Commonwealth environment legislation

DR FOSKEY (Molonglo) (6.06): I respond to Mary Porter’s allegation that our student survey was merely an attempt to enlarge the Greens’ contacting list. The survey is a confidential one. It does not include anywhere in it a request for a student’s contact details or email address. The letters were sent generically to the SRCs at schools in the ACT. The furthest thing from our mind was what Ms Porter suggested. A quarter of the questions ask about the Greens’ proposal for giving 16 to 18-year-olds an optional right to vote.

We did not want to engage in a push-polling exercise, which is why we invited the minister’s office to cooperate with us in this exercise of consulting students.
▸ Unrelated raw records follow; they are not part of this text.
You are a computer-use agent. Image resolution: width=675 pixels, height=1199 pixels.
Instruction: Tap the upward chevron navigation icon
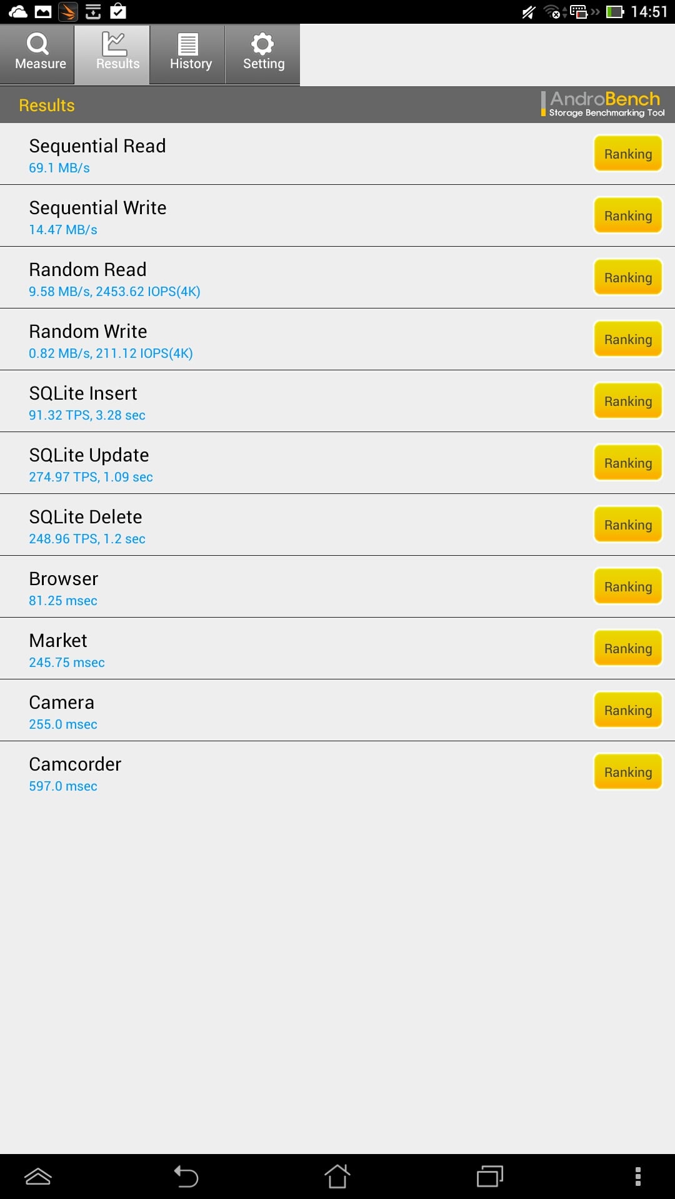coord(38,1177)
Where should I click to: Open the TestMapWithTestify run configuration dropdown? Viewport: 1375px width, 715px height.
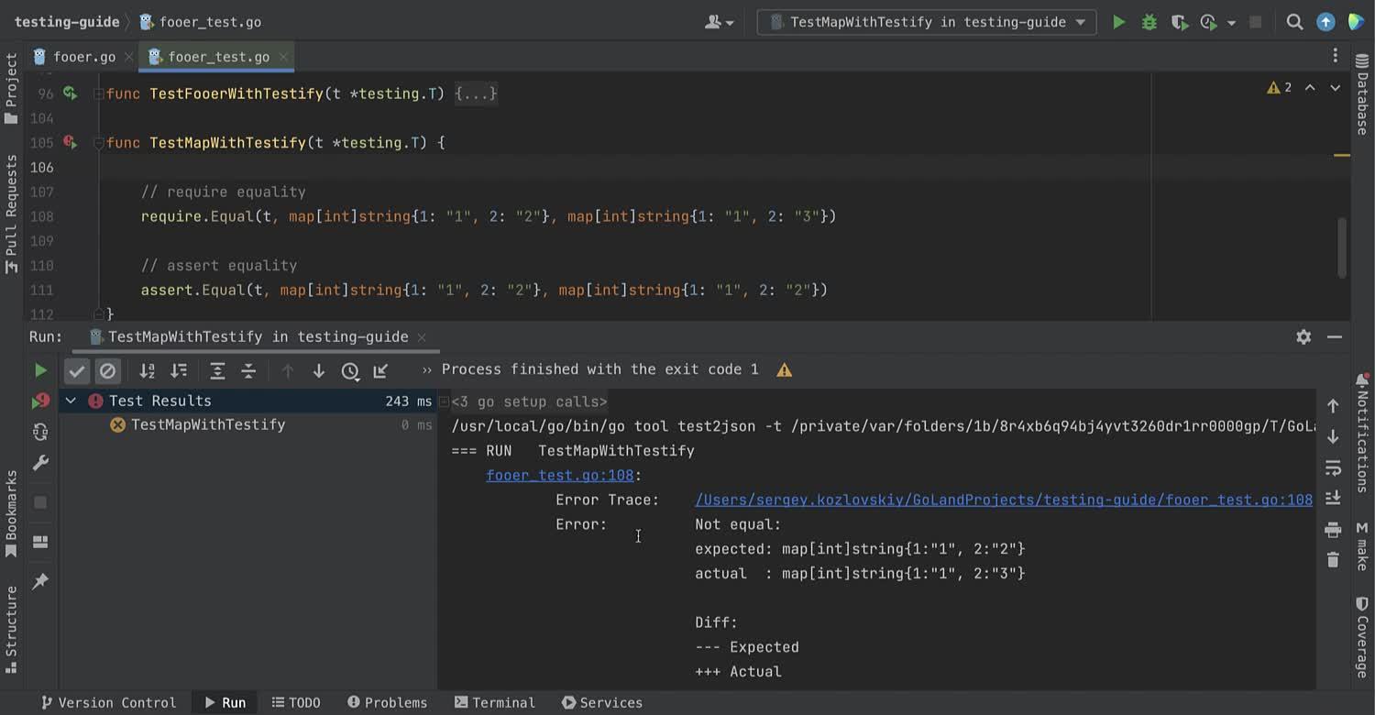coord(927,22)
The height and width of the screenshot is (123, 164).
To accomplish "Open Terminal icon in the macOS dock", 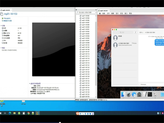I will click(x=150, y=94).
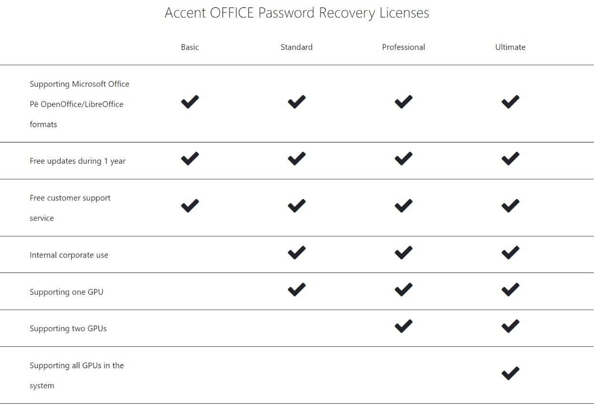Click Ultimate checkmark for Supporting two GPUs
This screenshot has width=594, height=404.
tap(511, 326)
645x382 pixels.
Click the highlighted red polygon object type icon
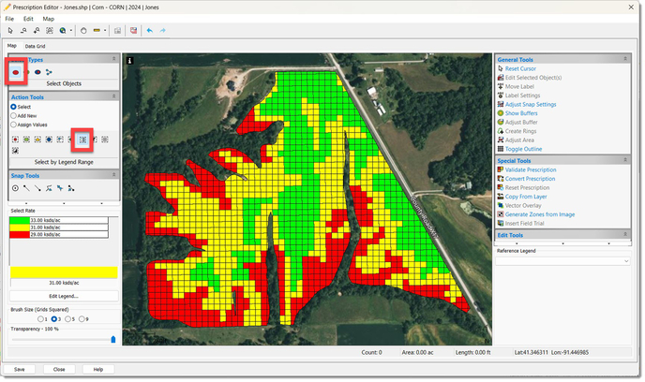coord(17,70)

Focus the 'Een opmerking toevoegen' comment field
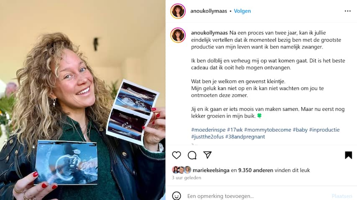click(x=257, y=196)
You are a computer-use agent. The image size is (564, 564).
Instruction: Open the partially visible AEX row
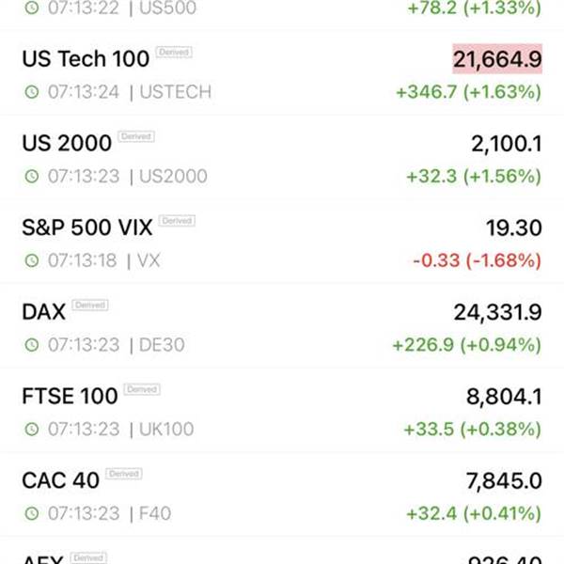282,551
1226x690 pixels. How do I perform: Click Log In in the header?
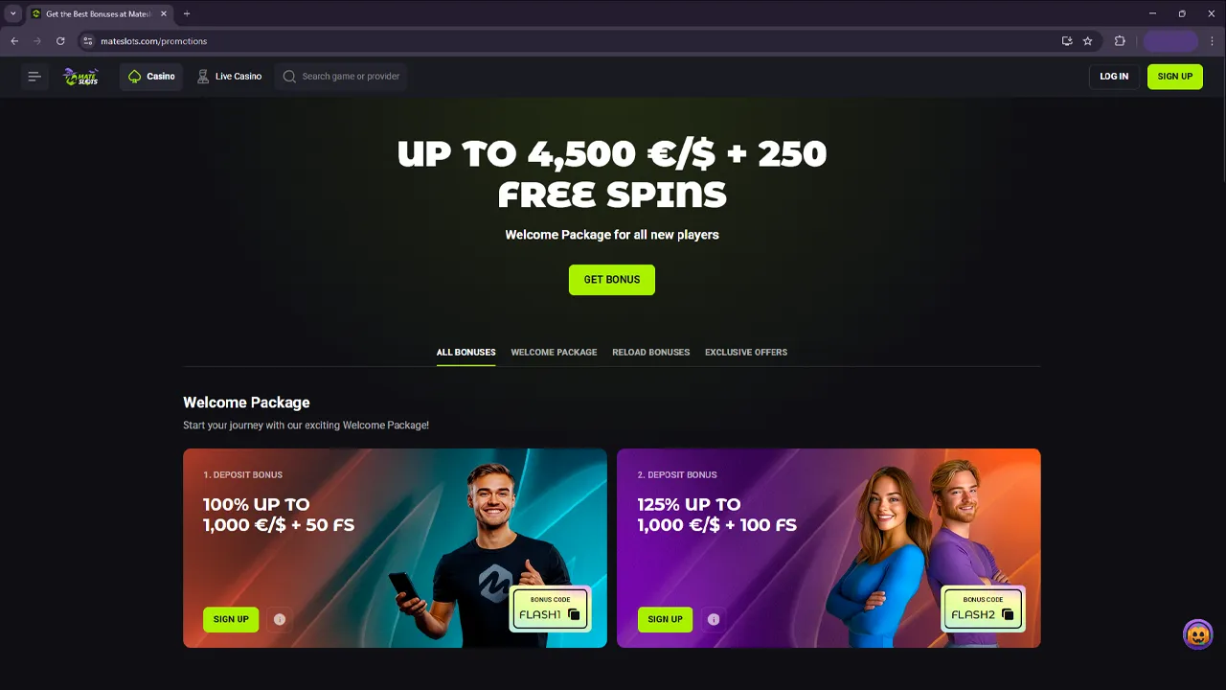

The minister’s staff declined our invitation. We asked them whether they would like to make any suggestions regarding the contents and format of the survey. Again, the minister’s staff declined.

I make it clear that this was not some underhanded attempt to wrong-foot the government. It may well wrong-foot the government, but that would be primarily a result of the government’s own consultation processes which have failed to elicit the kind of information we are looking for. We realised that the people who have been directly affected by these proposals and whose futures can be most directly affected by these proposals have not been consulted and that their opinions and suggestions have not been canvassed.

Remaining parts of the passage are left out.